_DATA EXTRACTS_

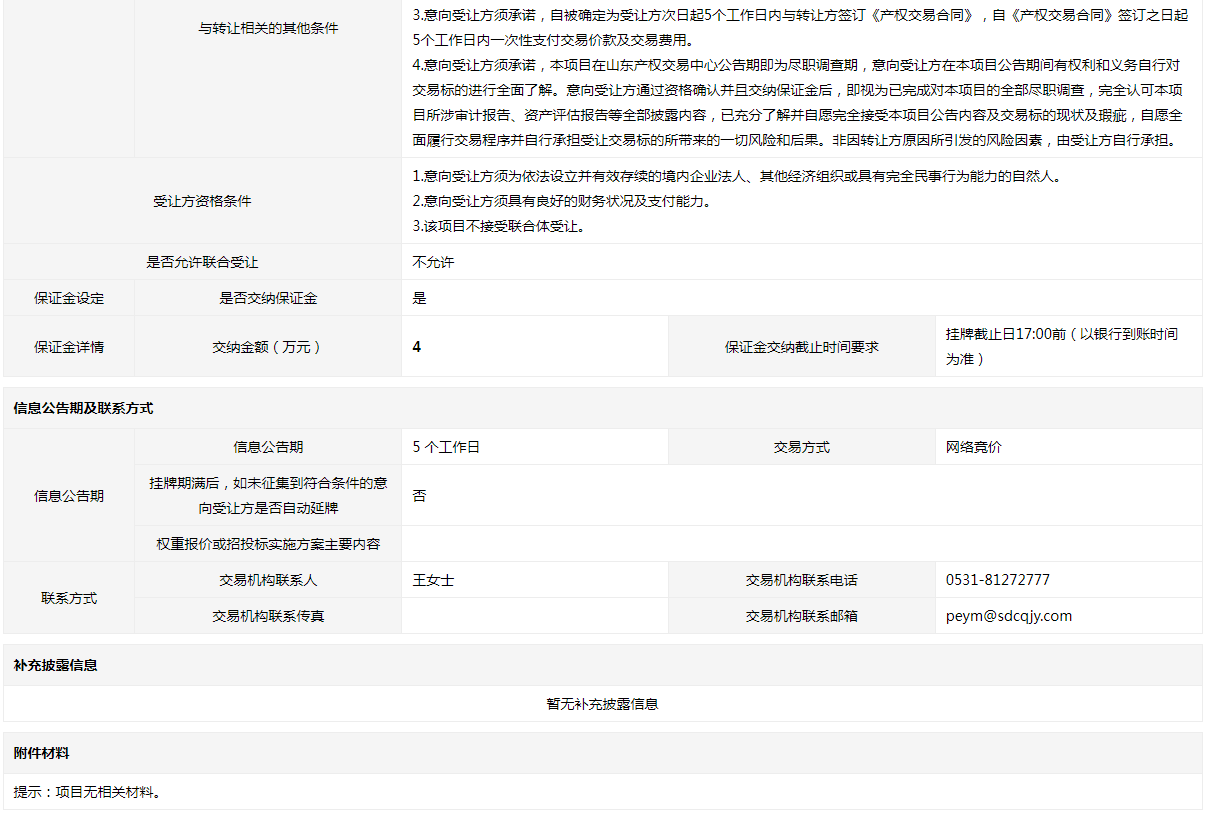Click the deposit amount value 4
The height and width of the screenshot is (814, 1207).
click(417, 347)
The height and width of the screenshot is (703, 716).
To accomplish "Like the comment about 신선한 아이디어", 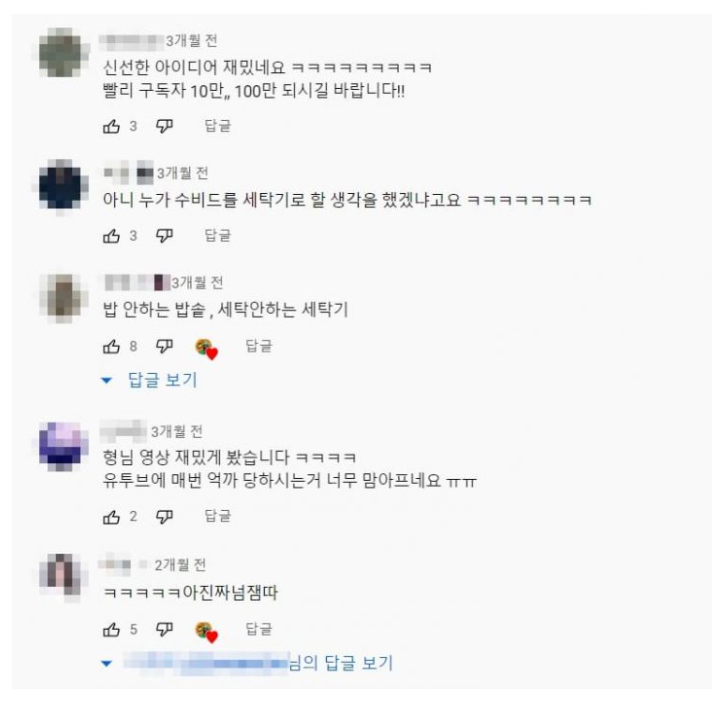I will (x=111, y=126).
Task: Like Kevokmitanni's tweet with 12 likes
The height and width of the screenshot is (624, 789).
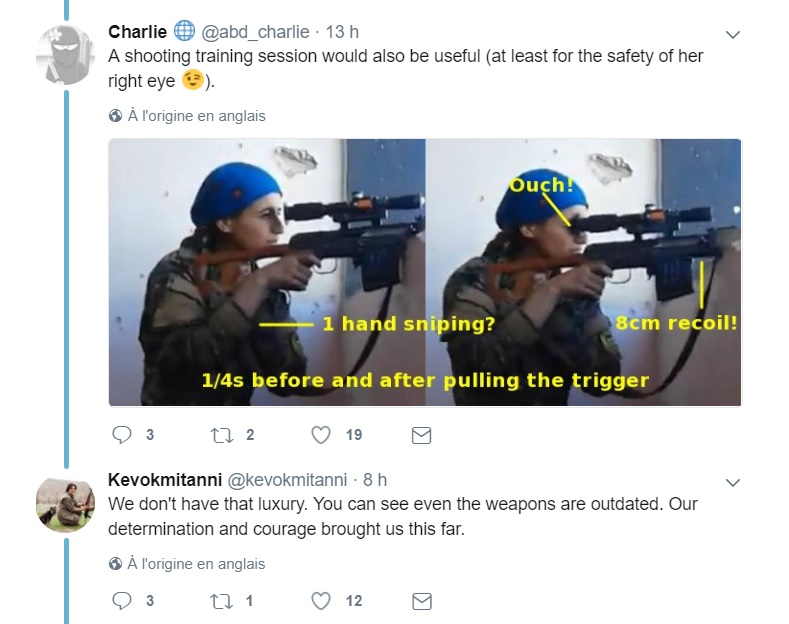Action: (321, 601)
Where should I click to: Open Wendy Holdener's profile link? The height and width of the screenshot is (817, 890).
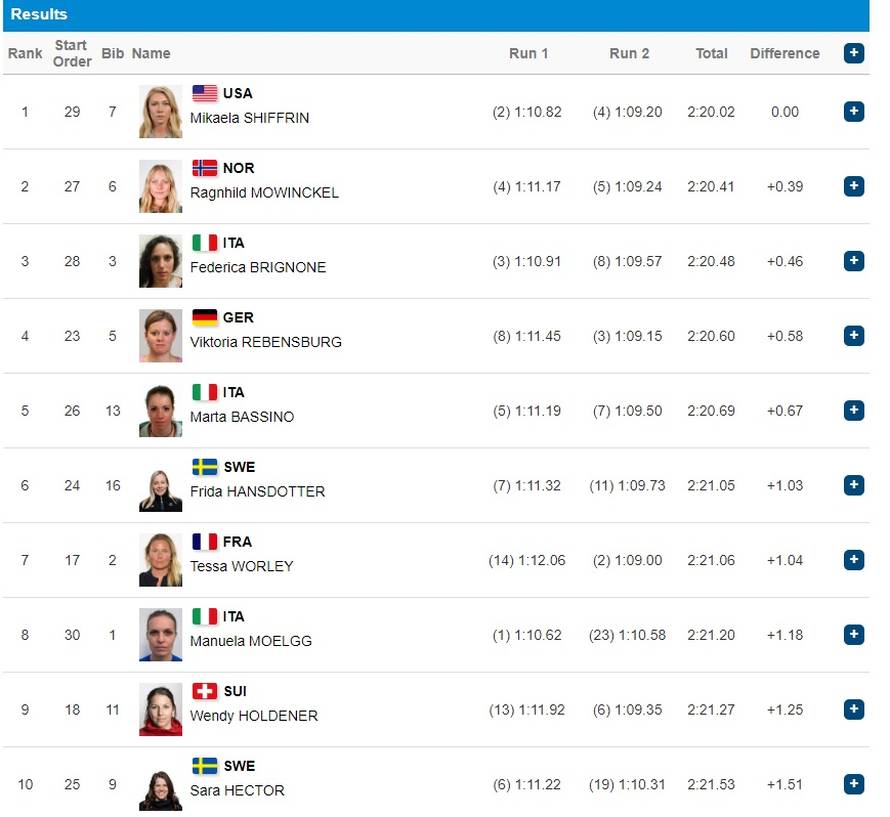tap(254, 716)
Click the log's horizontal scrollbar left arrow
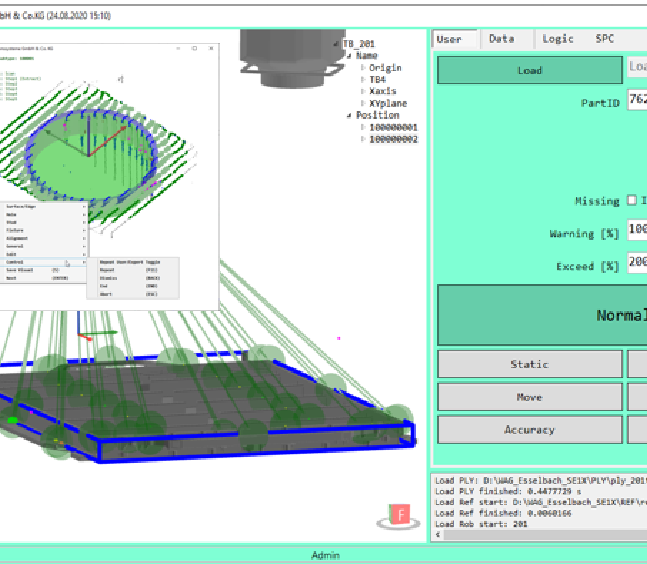 point(438,534)

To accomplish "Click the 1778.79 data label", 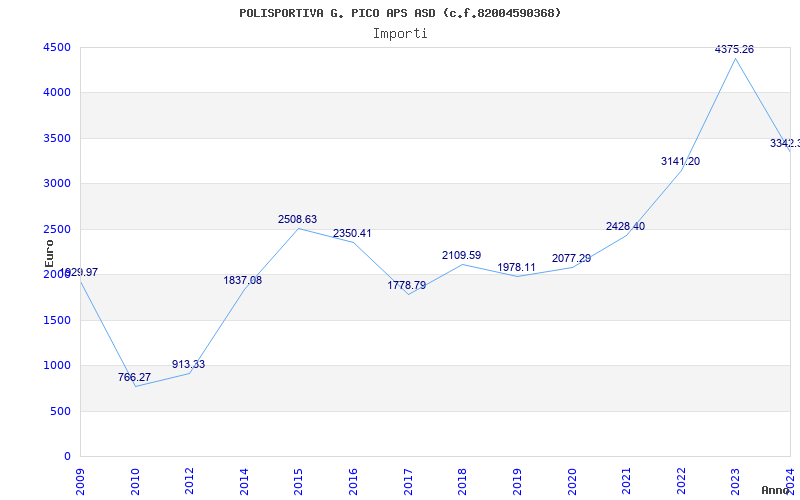I will (x=407, y=285).
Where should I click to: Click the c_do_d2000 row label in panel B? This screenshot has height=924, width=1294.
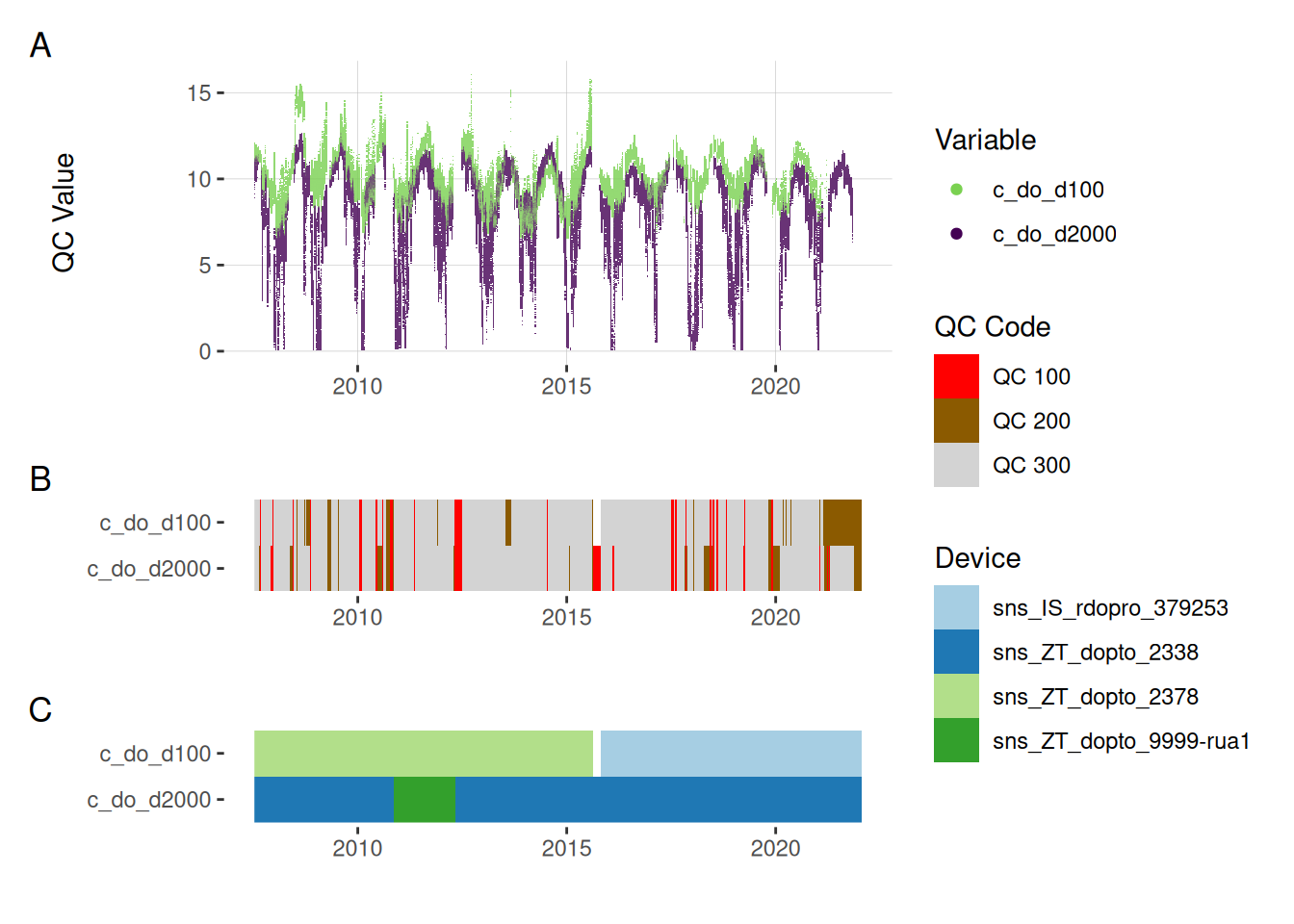click(149, 569)
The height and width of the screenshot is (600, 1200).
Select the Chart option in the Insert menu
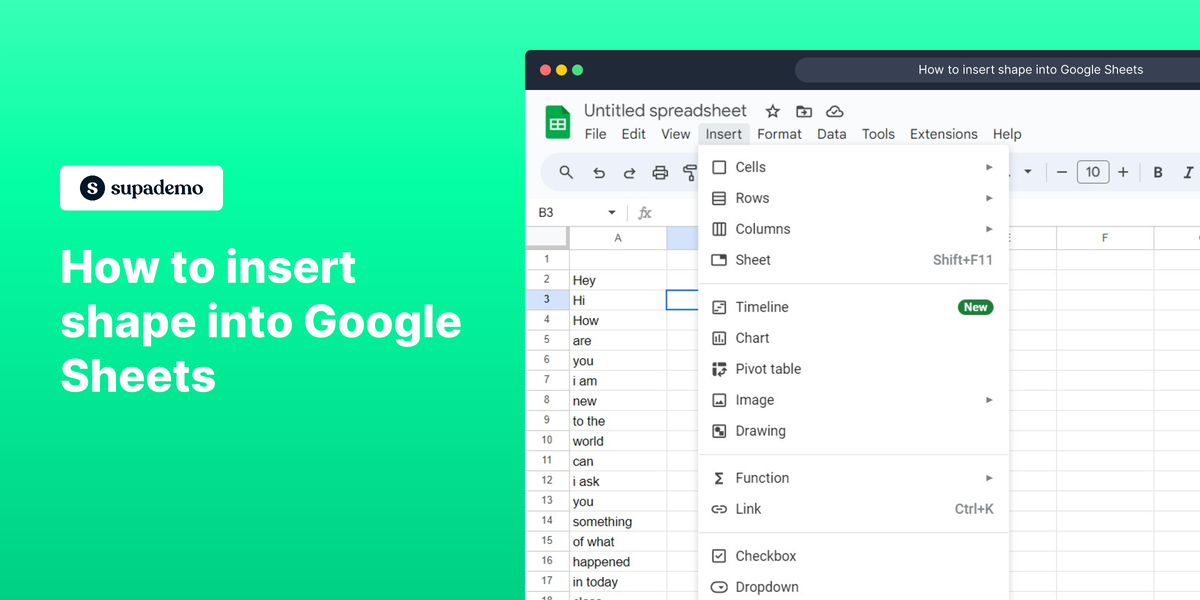tap(753, 338)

_YOUR OBJECTIVE_
Every line from the one with "The height and width of the screenshot is (600, 1200)." through the end of the records above belongs in the answer, copied exactly; no picture does.

_SOLUTION FOR THIS PROBLEM_
The height and width of the screenshot is (600, 1200).
Select the Chart option in the Insert menu
tap(753, 338)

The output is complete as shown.